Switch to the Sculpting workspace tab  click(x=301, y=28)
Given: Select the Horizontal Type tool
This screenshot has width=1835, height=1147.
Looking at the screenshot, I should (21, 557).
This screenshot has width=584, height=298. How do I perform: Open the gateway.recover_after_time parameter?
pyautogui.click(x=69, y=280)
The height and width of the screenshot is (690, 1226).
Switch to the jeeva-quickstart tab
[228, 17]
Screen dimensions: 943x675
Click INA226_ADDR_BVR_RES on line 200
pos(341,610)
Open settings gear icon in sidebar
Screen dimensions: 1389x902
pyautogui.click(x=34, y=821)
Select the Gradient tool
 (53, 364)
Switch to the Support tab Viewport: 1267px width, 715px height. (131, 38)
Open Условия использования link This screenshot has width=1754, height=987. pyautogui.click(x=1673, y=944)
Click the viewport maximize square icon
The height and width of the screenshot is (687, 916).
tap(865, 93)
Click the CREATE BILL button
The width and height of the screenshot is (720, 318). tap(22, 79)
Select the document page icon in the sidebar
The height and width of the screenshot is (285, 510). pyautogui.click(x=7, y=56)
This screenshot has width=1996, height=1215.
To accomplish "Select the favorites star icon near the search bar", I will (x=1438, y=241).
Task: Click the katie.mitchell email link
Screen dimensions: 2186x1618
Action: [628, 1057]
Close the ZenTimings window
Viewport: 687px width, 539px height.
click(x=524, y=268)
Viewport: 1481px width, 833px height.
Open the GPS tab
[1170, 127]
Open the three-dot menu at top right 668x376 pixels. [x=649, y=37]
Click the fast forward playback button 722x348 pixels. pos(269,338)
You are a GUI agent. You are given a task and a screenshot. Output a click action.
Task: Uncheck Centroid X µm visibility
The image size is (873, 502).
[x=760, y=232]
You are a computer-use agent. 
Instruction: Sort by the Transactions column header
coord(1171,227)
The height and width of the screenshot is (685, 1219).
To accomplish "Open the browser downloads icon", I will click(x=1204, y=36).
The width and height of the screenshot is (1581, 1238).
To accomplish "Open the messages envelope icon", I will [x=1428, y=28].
════
All of the material above should be printed out in full, word for word.

Switch to the Sculpting workspace tab  click(x=301, y=28)
Given: Select the Horizontal Type tool
This screenshot has width=1835, height=1147.
Looking at the screenshot, I should (21, 557).
This screenshot has width=584, height=298. How do I perform: Open the gateway.recover_after_time parameter?
pyautogui.click(x=69, y=280)
The height and width of the screenshot is (690, 1226).
Switch to the jeeva-quickstart tab
[228, 17]
Screen dimensions: 943x675
Click INA226_ADDR_BVR_RES on line 200
pos(341,610)
Open settings gear icon in sidebar
Screen dimensions: 1389x902
pyautogui.click(x=34, y=821)
Select the Gradient tool
 (53, 364)
Switch to the Support tab Viewport: 1267px width, 715px height. (131, 38)
Open Условия использования link This screenshot has width=1754, height=987. pyautogui.click(x=1673, y=944)
Click the viewport maximize square icon
The height and width of the screenshot is (687, 916).
tap(865, 93)
Click the CREATE BILL button
The width and height of the screenshot is (720, 318). tap(22, 79)
Select the document page icon in the sidebar
The height and width of the screenshot is (285, 510). pyautogui.click(x=7, y=56)
This screenshot has width=1996, height=1215.
To accomplish "Select the favorites star icon near the search bar", I will (x=1438, y=241).
Task: Click the katie.mitchell email link
Screen dimensions: 2186x1618
Action: [628, 1057]
Close the ZenTimings window
Viewport: 687px width, 539px height.
click(x=524, y=268)
Viewport: 1481px width, 833px height.
Open the GPS tab
[1170, 127]
Open the three-dot menu at top right 668x376 pixels. [x=649, y=37]
Click the fast forward playback button 722x348 pixels. pos(269,338)
You are a GUI agent. You are given a task and a screenshot. Output a click action.
Task: Uncheck Centroid X µm visibility
The image size is (873, 502).
[x=760, y=232]
You are a computer-use agent. 
Instruction: Sort by the Transactions column header
coord(1171,227)
The height and width of the screenshot is (685, 1219).
To accomplish "Open the browser downloads icon", I will click(x=1204, y=36).
The width and height of the screenshot is (1581, 1238).
To accomplish "Open the messages envelope icon", I will [x=1428, y=28].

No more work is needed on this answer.